In your estimation, what part of the industry will be disrupted first by this new technology? What has already changed as far as standard business practices or applications in brokerage, appraisals, etc.?
AI is more of an enhancement than a disruptor. Our real estate professionals are using AI solutions to support data-driven decision-making and client conversations. Take brokerage as an example: companies use AI algorithms for matchmaking and recommending properties based on detailed client requirements. They also use AI to enhance client communications. Tools, such as EliseAI, help businesses manage, track and act on communications 24/7.
What are ways that JLL has already adopted generative AI?
We’ve adopted GenAI both in our internal workflow and our client-facing services and products. For example, we developed JLL GPT — our proprietary, purpose-built large language model — specifically for the real estate industry and are training it with JLL’s extensive in-house data and external CRE sources. It is now being used by our researchers, analysts and various dedicated professionals to deliver better and faster insights to our clients. We are also supercharging our AI capabilities by investment and acquisition. For example, JLL acquired a leading AI technology company in 2021 that uses proprietary AI models in the origination and analysis of real estate opportunities. Now, one out of five deals of our Capital Markets team is sourced with the help of this integrated AI platform.

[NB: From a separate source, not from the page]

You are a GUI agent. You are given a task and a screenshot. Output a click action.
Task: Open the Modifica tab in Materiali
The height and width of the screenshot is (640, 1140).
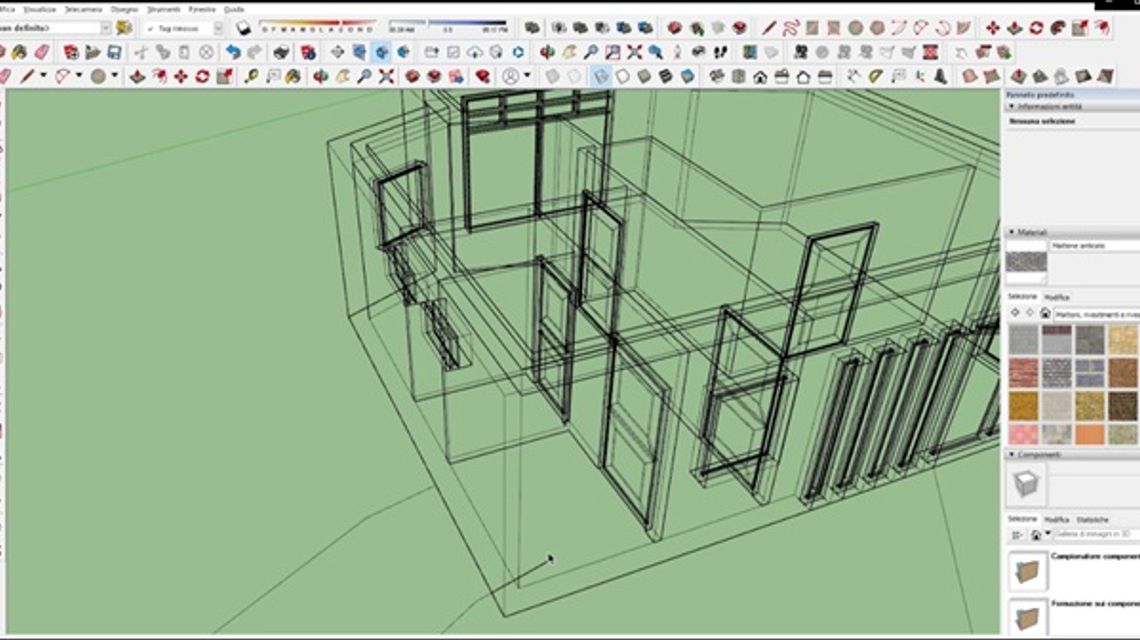pos(1056,297)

JLL identified AI medical and healthcare uses as the companies with the most investment that are occupying real estate space. Do you have examples?
Medical and healthcare AI companies received the most private investment in developing solutions in this particular focus area, which include drug development, diagnosis assistance, clinical processes streamlining, etc. As this sector grows, the demand for space in certain markets grows.
The other primary uses are data storage and Fintech. The primary markets of focus identified by JLL are the Bay Area, Boston, Seattle and New York. Can data storage and Fintech uses specific to AI be replicated in markets across the country? Why or why not?
If we are talking about where the companies locate, then there’s no signal of them moving away from major and established secondary tech markets. There are two main reasons for this. One is an investment and industry agglomeration; companies need to be close to resources and support services. The other is talent. It would be much harder for organizations to find appropriate AI talents in less established markets.
What other AI-centric deals has JLL been involved with recently?
Most real estate participants don’t have the in-house tech expertise needed to manage market-driven financial risk, so JLL acquired a technology platform (Frame Financial Systems) as part of the Kensington Capital Advisors deal earlier this year. Frame Financial Systems offers CRE investor clients a debt portfolio reporting and analytics solution featuring AI.In addition to our AI-centric deals, JLL is constantly innovating in-house as part of our tech strategy to build, buy, partner and invest to curate a best-in-breed tech portfolio. We recently concluded our annual Employee Hackathon, which centered around generative AI this year. The company-wide event featured more than 800 participants, and 207 teams from 25 countries representing nearly every JLL business line and function. Previous Hackathon winning entries, like JLLT’s Carbon Pathfinder SaaS solution, have gone on to become commercially available products.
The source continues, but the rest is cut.